Sweating while working out? Groundbreaking. Skincare dos and don’ts you need to know
Summer brings hotter temperatures and humidity which cause us to sweat more. Then you throw in summer workouts, and things can get even sweatier. While sweating is healthy, it’s important to tweak your summer skincare routine to deal with increased perspiration. Ahead, Dr. Robert Finney, a board-certified cosmetic dermatologist based in New York City, spills skincare dos and don’ts for any sweat session.
Do wash up—even if it’s a light workout
Dr. Finney says it’s good practice to cleanse your face and body after a workout. Here’s why: “The longer you let sweat sit on your skin, the more likely you are to get clogged pores, which can lead to uneven texture and breakouts,” he explains. If you’re doing a light workout (read: one that won’t leave you super sweaty such as gentle yoga), he notes that there is less urgency to getting cleaned up. In other words, do wash up after a light workout, but don’t feel pressured to do so right away.
Don’t wait too long to shower after an intense workout
Intense workouts such as cardio, spinning, or high-intensity interval training (HIIT) that leave you dripping in sweat are another story. “The more intense the workout, the more importance should be placed on getting out of the sweaty clothes quicker to cleanse the skin,” Dr. Finney says. “The more sweat that dries on your body, the more the chance of clogged follicles and breakouts.”
Don’t irritate your skin with a towel
Once you’re done exercising, Dr. Finney doesn’t recommend vigorously rubbing the sweat off your face and body with towels, as that can irritate the skin. Instead, he advises using a gentle cloth and blot drying. Then, use a face and body cleanser with active ingredients such as benzoyl peroxide or salicylic acid, which help reduce breakouts.
Do slather on the sunscreen for outdoor activities
There are a few skincare best practices to remember when doing outdoor activities such as walking, hiking or swimming. First, applying sunscreen is vital. “Make sure your sunscreen is sweat or water-resistant,” Dr. Finney says. “If it is not, then it won’t last very long and will leave your skin unprotected from the harmful UV rays.” And don’t forget your lips: “Lip balm with SPF is essential for outdoor workouts,” Dr Finney adds.
Do reapply sunscreen often
Slather SPF on at least 30 minutes before sun exposure, then reapply as often as recommended on the packaging—or sooner if you’ve been sweating a lot. “The key to reapplication is not to do it while you’re actively sweating as the sunscreen won’t absorb and protect your skin as well as it should,” Dr. Finney advises. Instead, let your skin dry off first, reapply the sunscreen, and then avoid sweating for at least 15 minutes after.
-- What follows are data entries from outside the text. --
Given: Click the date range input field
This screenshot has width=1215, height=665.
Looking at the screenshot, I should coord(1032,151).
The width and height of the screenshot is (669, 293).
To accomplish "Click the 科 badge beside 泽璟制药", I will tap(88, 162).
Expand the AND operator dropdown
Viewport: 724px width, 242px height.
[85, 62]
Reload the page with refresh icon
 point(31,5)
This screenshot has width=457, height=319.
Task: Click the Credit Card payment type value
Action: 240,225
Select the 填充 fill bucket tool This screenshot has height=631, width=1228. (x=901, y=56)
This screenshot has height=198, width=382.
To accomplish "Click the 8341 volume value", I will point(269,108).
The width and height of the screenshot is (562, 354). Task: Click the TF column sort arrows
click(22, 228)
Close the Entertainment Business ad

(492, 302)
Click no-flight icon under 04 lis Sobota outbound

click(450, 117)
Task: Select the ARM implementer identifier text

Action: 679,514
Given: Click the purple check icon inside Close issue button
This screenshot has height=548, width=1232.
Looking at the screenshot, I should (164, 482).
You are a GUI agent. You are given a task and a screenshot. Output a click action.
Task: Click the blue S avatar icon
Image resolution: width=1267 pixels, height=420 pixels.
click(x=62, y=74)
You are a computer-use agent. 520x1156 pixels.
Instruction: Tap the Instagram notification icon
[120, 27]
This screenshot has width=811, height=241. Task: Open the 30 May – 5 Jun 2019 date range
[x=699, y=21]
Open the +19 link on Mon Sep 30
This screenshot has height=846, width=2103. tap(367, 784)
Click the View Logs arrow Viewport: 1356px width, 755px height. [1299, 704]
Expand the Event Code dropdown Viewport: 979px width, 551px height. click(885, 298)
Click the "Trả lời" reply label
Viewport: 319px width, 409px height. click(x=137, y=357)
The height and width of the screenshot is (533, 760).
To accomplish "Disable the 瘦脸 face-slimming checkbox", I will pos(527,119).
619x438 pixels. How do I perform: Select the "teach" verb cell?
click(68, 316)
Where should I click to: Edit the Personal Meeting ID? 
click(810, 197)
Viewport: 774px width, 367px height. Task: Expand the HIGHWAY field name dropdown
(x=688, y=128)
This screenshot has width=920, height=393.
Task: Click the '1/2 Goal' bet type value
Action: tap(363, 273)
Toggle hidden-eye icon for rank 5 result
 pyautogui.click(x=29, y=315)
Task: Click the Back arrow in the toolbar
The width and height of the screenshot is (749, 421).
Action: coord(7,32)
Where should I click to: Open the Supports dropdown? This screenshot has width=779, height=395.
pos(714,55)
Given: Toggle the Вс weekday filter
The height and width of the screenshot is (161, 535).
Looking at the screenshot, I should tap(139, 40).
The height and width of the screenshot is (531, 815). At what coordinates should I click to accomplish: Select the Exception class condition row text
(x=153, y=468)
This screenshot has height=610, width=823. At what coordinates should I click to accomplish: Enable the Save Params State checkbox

Do wear sun-protective clothing
For outdoor activities, Dr. Finney recommends wearing sun-protective clothing and a wide-brim hat in addition to sunscreen. “Despite sunscreen being sweat or water resistant, physical barriers are still mainstays to keep your skin protected,” he says.
The views expressed in this article do not necessarily represent the views of Murad, and are for informational purposes only, even if the advice of physicians and medical practitioners are included. This article is not a substitute for professional medical advice, diagnosis or treatment, and should not be considered specific medical advice.